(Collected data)
• • •

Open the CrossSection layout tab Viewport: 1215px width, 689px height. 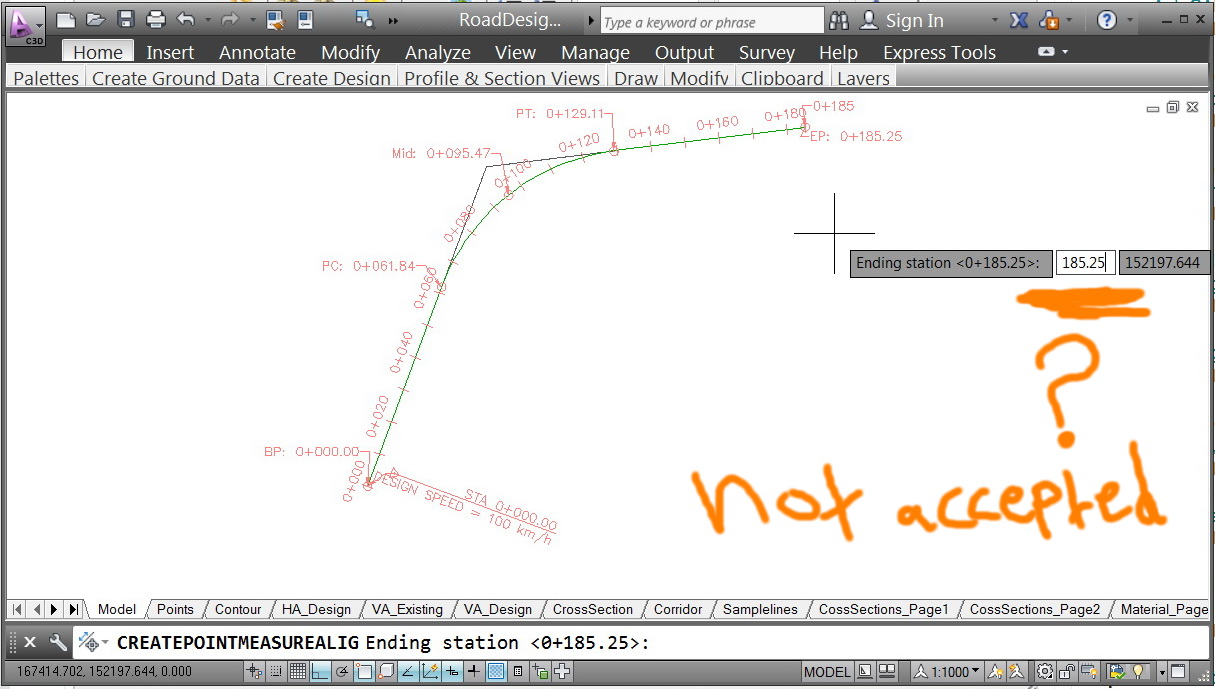592,609
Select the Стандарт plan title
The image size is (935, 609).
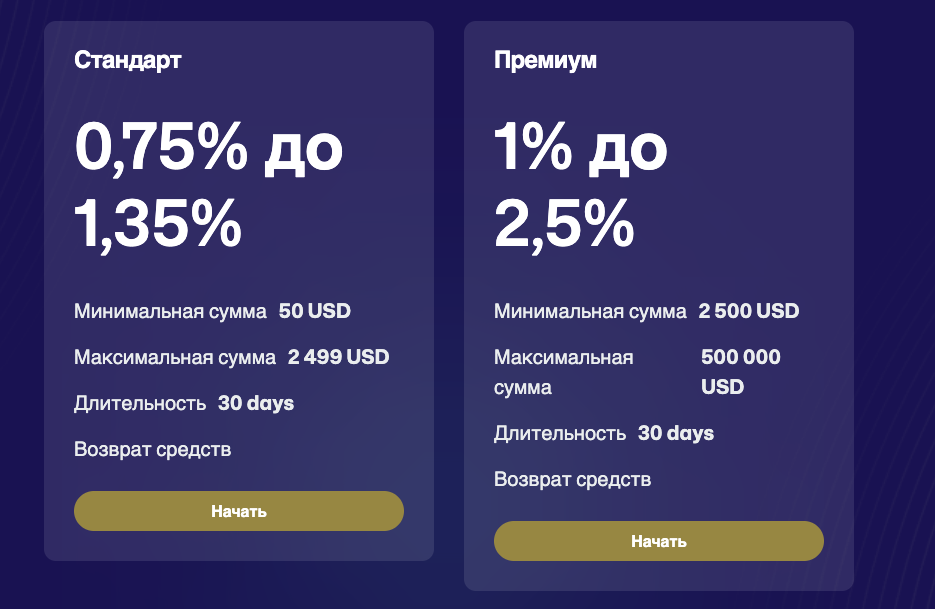pyautogui.click(x=128, y=60)
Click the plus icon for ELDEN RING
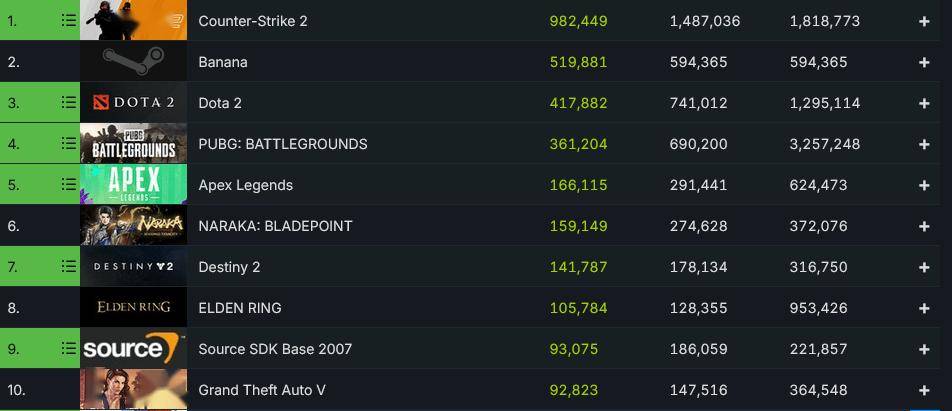Viewport: 952px width, 411px height. pos(924,308)
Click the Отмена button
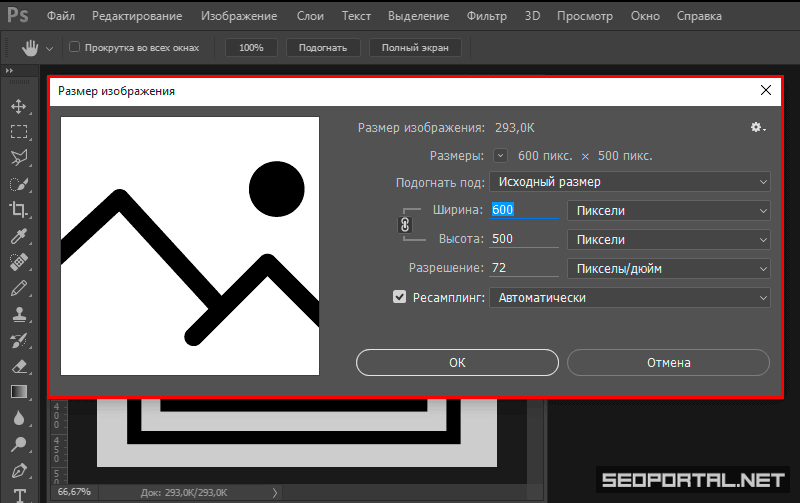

• • •

#### [Task directions]
Can you quote exactly, and only, the lines from the one containing "Select the Стандарт plan title" through the last line of the records above, keeping both ends and leaving out any pictures?

#### [Expected output]
Select the Стандарт plan title
The image size is (935, 609).
pyautogui.click(x=128, y=60)
Click the plus icon for ELDEN RING
Viewport: 952px width, 411px height. pos(924,308)
Click the Отмена button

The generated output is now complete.